Supporting the ruling party doesn’t guarantee cash or food, nor does opposing it necessarily mean a permanent loss of public benefits, political analysts and residents said.
Still, Honduran migrants said the practice has become particularly disheartening in the upheaval of the past year – and a factor in their decision to leave.
Maria Garcia, who set out for the United States in February with her two young children, said she got none of the food assistance that trickled into her town in southwestern Honduras.
“Only those with (the president) receive help,” said Garcia, a supporter of the Liberal Party. She spoke to Reuters at the Guatemala-Mexico border.
The presidency, in a statement, said Hernández’s goal is to dispense social aid independent of political affiliations.
Anti-corruption investigators and academics who have studied Honduras say access to all manner of state benefits – from food handouts to multimillion-dollar public contracts – requires fealty to the National Party.
The party’s dozen years in power have allowed it to expand and consolidate such practices, studies show.

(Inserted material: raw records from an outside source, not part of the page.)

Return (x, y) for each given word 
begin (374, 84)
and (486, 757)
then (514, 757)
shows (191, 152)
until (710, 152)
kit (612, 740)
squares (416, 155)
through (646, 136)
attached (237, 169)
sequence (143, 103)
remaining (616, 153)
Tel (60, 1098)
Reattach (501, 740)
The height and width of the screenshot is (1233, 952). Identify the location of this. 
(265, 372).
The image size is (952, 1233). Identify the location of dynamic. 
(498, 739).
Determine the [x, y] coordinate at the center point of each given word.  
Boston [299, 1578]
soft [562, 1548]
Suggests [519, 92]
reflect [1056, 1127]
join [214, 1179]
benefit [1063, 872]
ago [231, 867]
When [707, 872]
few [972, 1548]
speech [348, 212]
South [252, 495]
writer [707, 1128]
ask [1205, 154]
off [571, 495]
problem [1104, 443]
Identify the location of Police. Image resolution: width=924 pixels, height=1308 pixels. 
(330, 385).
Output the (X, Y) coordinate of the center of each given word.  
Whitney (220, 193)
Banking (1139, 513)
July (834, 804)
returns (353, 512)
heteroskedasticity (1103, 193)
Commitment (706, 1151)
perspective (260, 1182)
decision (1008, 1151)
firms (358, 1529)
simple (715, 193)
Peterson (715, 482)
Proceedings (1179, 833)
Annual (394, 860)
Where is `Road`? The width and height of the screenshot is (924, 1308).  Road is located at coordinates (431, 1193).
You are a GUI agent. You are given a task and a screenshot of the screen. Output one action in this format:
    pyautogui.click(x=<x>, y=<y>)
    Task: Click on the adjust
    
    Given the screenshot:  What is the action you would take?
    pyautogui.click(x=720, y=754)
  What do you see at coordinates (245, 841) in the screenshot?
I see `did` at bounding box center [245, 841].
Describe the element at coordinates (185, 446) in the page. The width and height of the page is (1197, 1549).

A 2019 report by the Latin American Public Opinion Project at Vanderbilt University found Honduras had the second-highest level of clientelism in Latin America, after the Dominican Republic. The study found that more than 18% of 1,561 Honduran voters surveyed in 2014 said they were offered a gift, favor or benefit in exchange for their vote in the 2013 presidential election. The survey, however, did not state which political parties made the alleged offers.
Local National Party activists are in charge of dispensing government welfare programs, which are then used to cement support from poor citizens ahead of elections, according to a March 2021 report by the Honduran Documentation Center, a Tegucigalpa-based private think-tank, with support from the National Democratic Institute, a U.S. pro-democracy group.
VOTING WITH THEIR FEET
Mauricio Arias said he has witnessed this arrangement as mayor of the western Honduras town of Copán Ruinas. A member of the opposition Liberal Party, Arias said his administration is excluded from decision-making about a federal assistance program called “Vida Mejor” or “Better Life.” He said local National Party operatives decide who gets help, directing most of the aid to the party’s base of voters.
Following Hernández’s victory in 2013, the government rolled out distribution of food parcels known as “bolsa solidaria” or “solidarity bag.” The government aid was largely channeled to citizens identified in an internal party “census” as likely National Party voters, said Raúl Pineda Alvarado, a former National Party lawmaker.
“If you are not in the census, you don’t have access to the solidarity bag,” added Alvarado, who now works as a political analyst.
Anduray, the National Party spokesman, said the party had an extensive database of its members and supporters. He denied the party discriminates against opposition voters in handing out cash assistance.
Among those helping the ruling party forge connections with voters are foot soldiers like Sogeri López, a long-time supporter in Chamelecón, a suburb of San Pedro Sula.
Ahead of the March primaries this year, she said, the National Party offered her a stipend to door-knock in her neighborhood, which was clobbered by November’s hurricanes.
López said her job was to obtain contact information from likely party supporters to help mobilize turnout. In addition, she said, she was instructed to tell voters they’d receive food, new mattresses and building materials to repair their homes.
The National Party “promised aid in exchange for people’s votes,” she said. López said she was also told her canvassing would lead to a job for her 21-year-old son Daniel.
The National Party’s Anduray said it would have been an “isolated case” if any such promises were made. “It is not a strategy of the party,” he said.
López has since grown disillusioned.
She said some of the handouts she’d promised voters never arrived. Neither did her stipend or the job for Daniel, who headed north last month in hopes of reaching the United States.